(Stored records)
- Opening Delimiter -
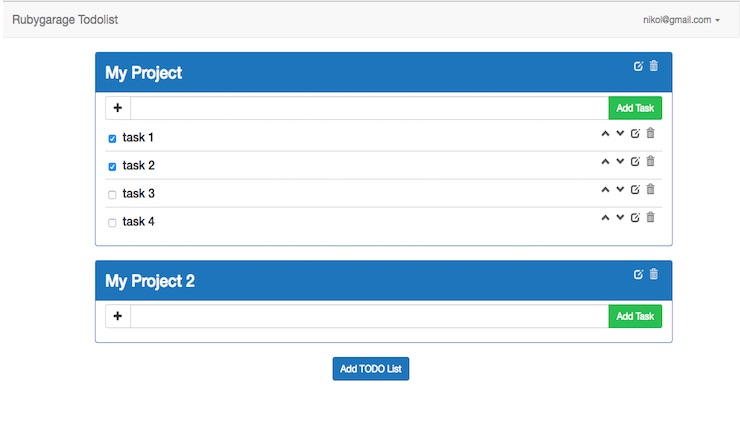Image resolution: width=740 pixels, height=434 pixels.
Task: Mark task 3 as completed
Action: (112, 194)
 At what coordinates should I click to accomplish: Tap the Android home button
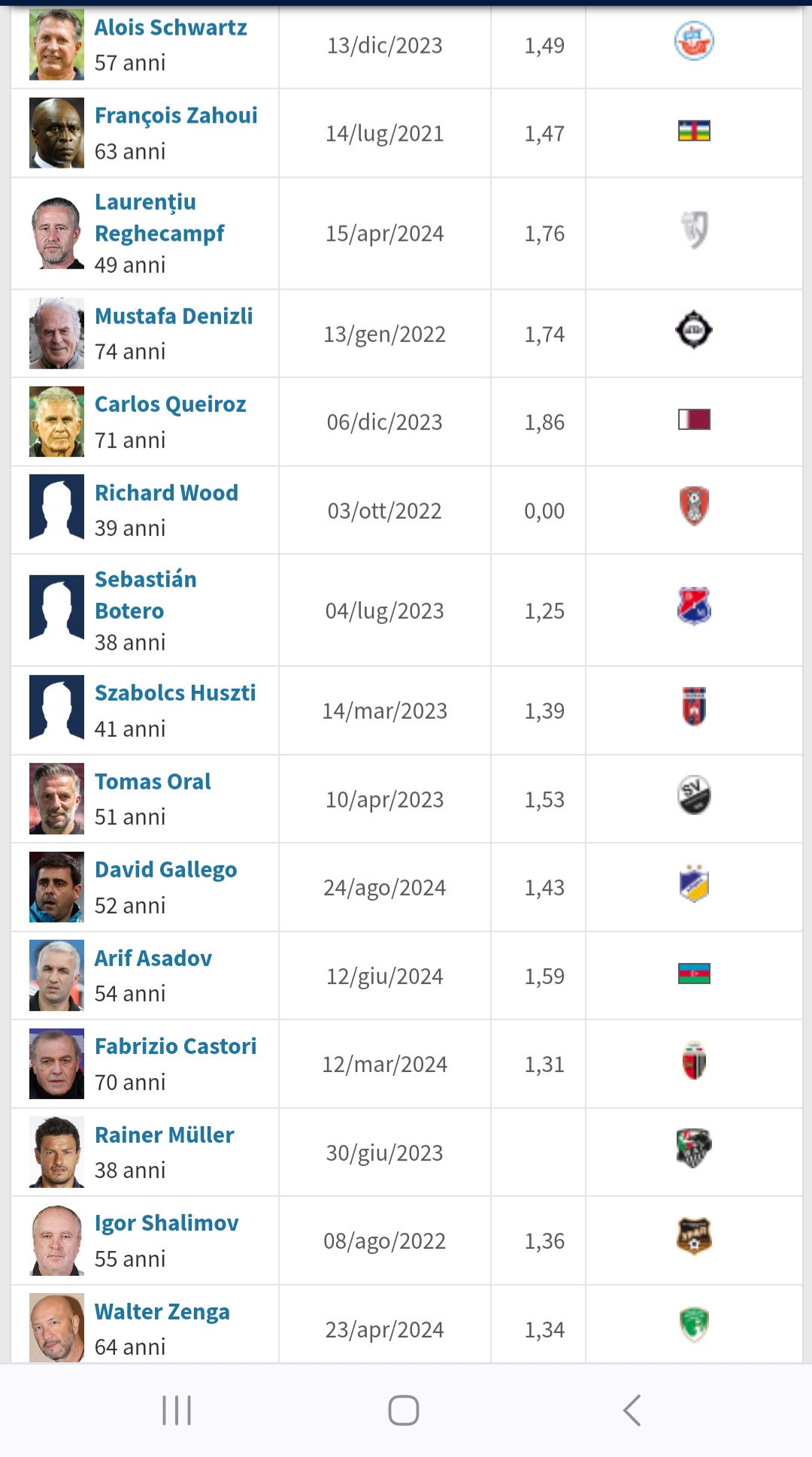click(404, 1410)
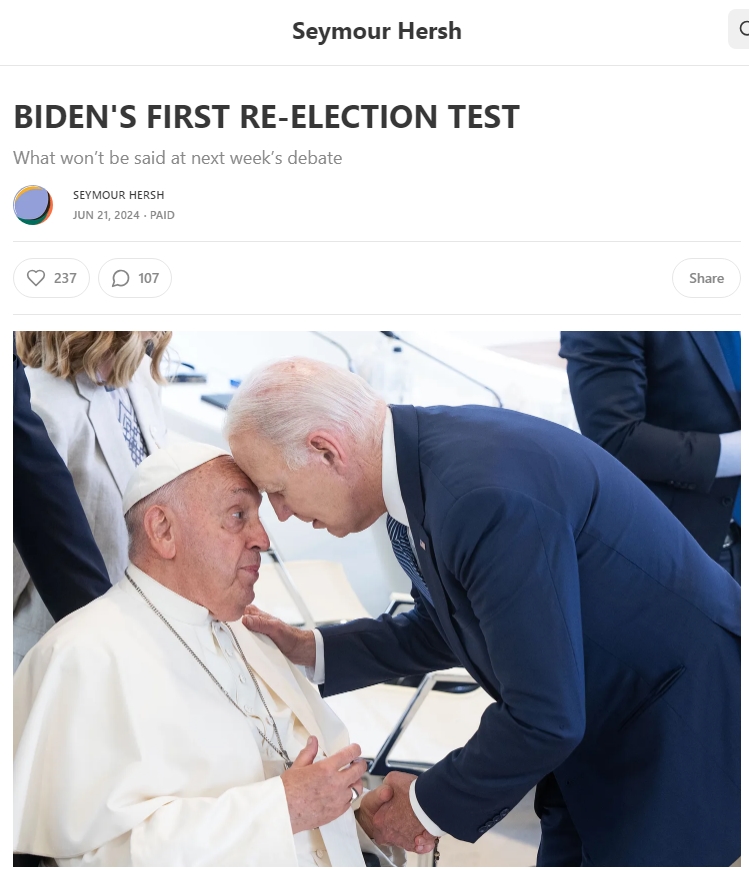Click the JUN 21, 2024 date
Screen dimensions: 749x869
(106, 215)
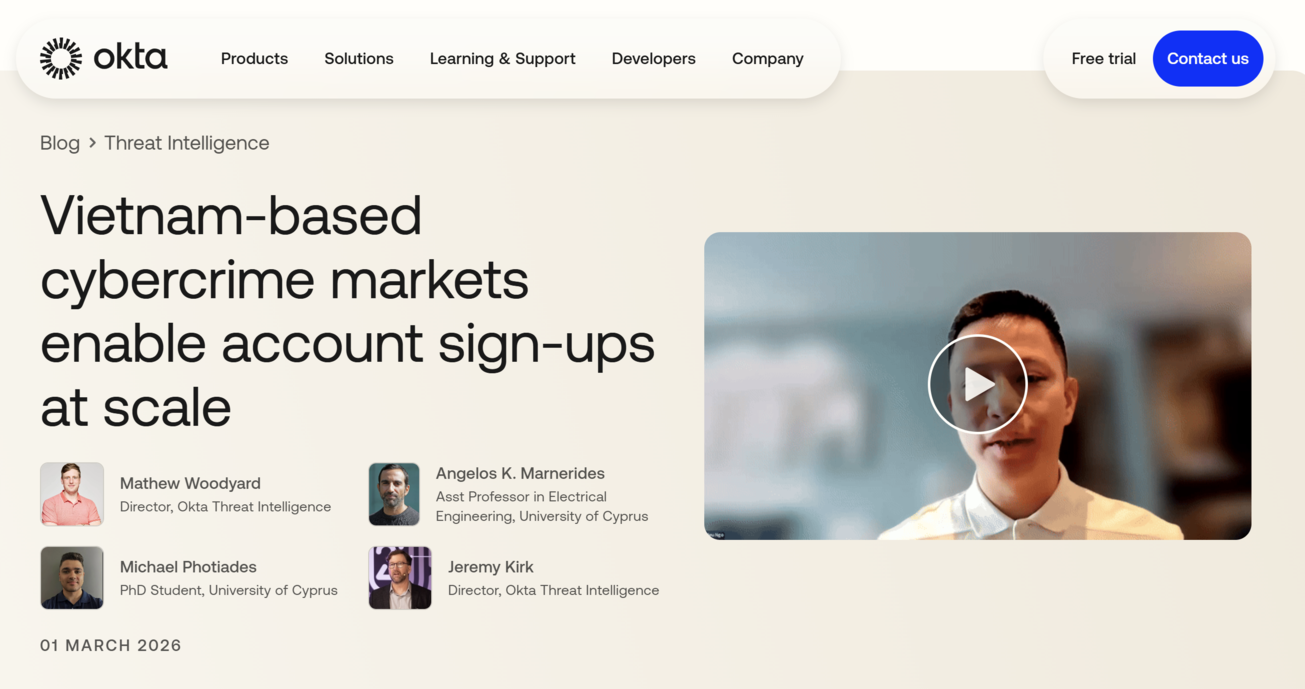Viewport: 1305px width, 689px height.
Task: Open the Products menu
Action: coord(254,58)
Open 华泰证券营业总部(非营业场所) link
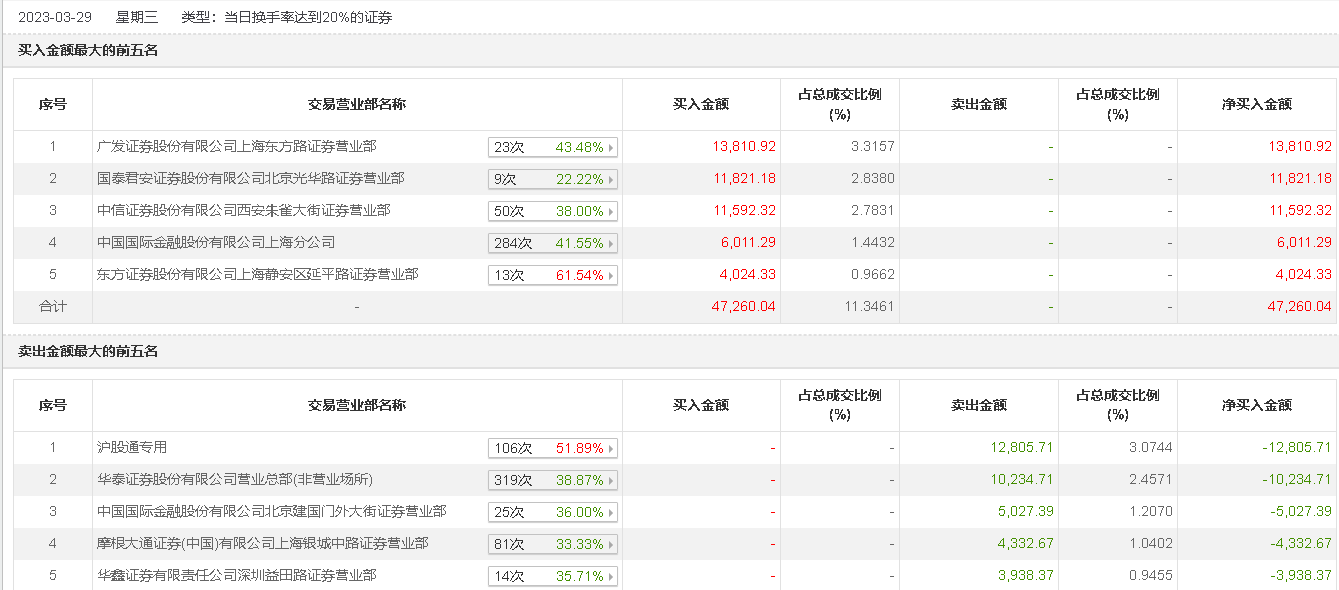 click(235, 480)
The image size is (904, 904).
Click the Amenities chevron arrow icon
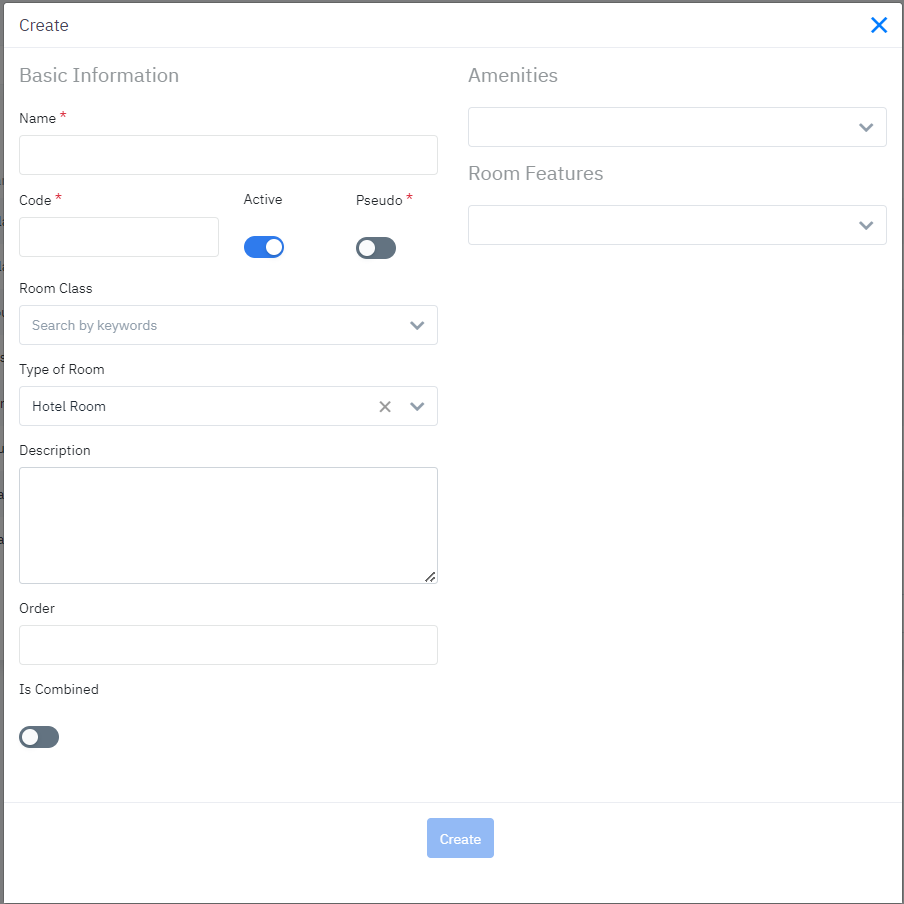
- Closing Delimiter -
### Exercise objective
Word for word, set down the lines from the line with "The image size is (904, 904)." through the last line of the entries, and nothing else; the pictures stay out.

### Output below
The image size is (904, 904).
Click the Amenities chevron arrow icon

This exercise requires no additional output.